> [What to do]
Reproduce the items word for word, from the line that contains "204x115 pixels. At" through the end of the items, leaving the pictures out.

> [Provided material]
++++
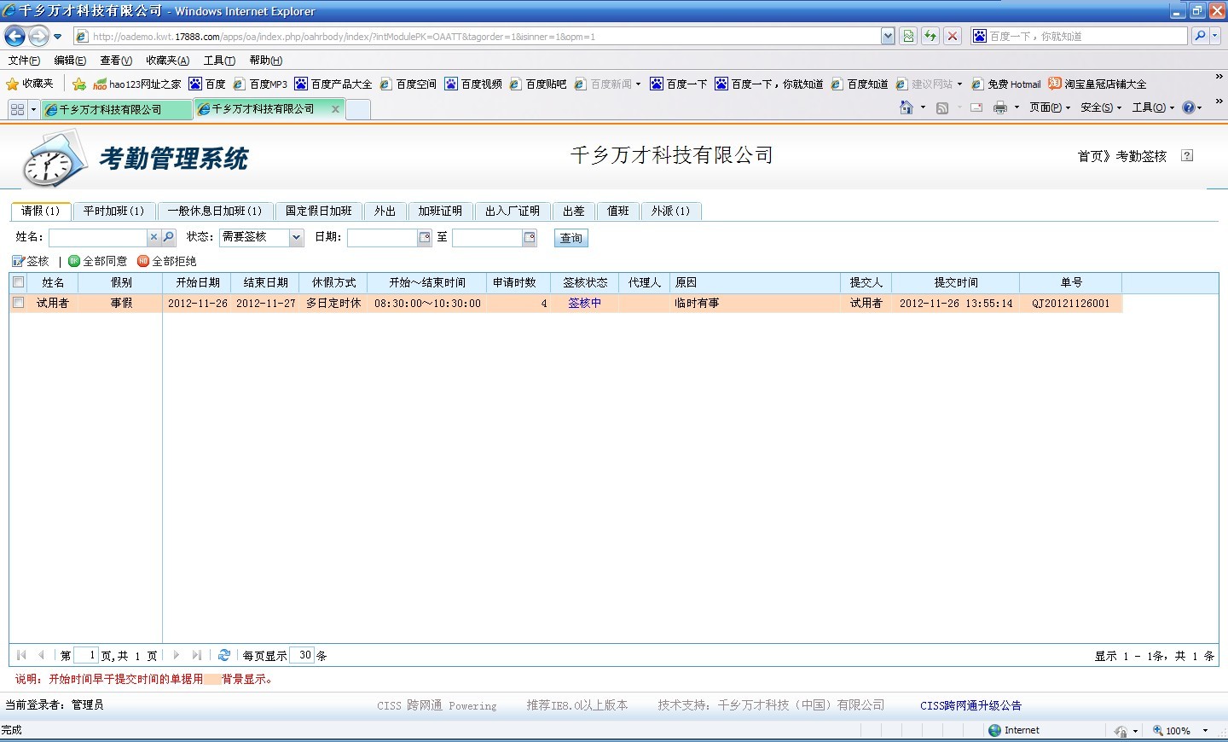Image resolution: width=1228 pixels, height=742 pixels.
Task: Go to the next page arrow
Action: coord(177,655)
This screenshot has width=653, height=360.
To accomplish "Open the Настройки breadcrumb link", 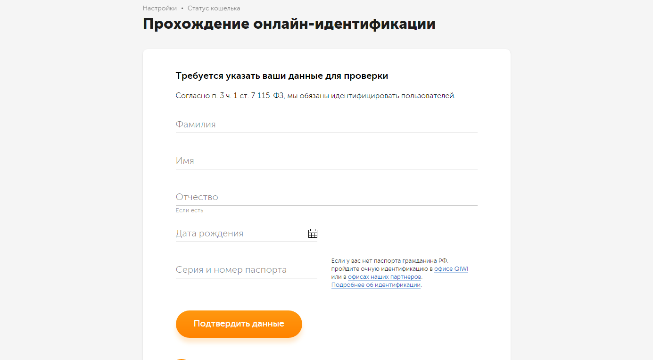I will click(159, 8).
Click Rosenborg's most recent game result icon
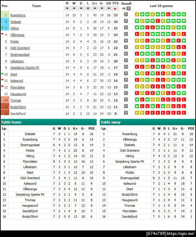196x237 pixels. click(x=184, y=15)
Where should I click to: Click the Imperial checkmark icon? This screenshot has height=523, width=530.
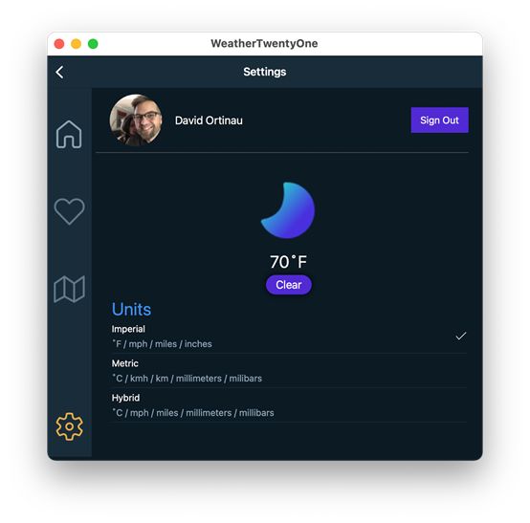click(x=461, y=337)
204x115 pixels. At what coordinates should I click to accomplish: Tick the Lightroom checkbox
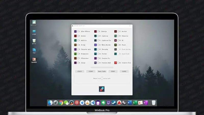[x=98, y=36]
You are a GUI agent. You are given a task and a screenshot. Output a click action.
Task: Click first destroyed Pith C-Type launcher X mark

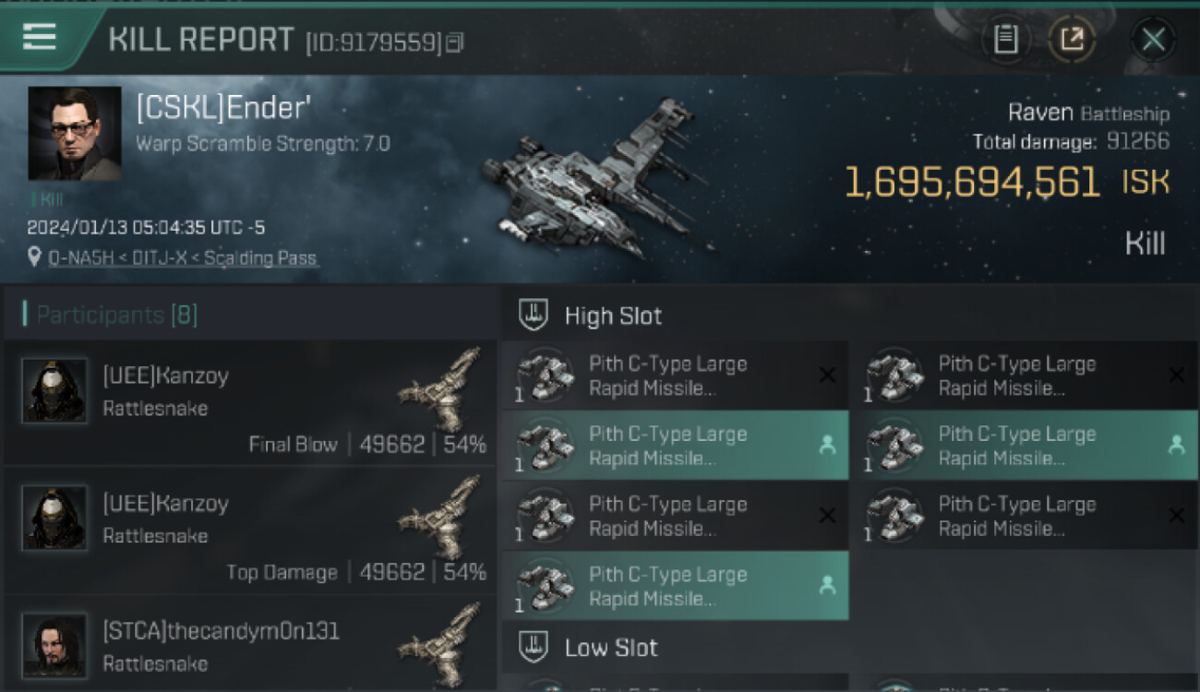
++++
> [Solution to this task]
204x115 pixels. At what coordinates should I click to accomplish: Tick the Lightroom checkbox
[x=98, y=36]
You are a GUI agent. You are given a task and a screenshot. Output a click action.
Task: Click first destroyed Pith C-Type launcher X mark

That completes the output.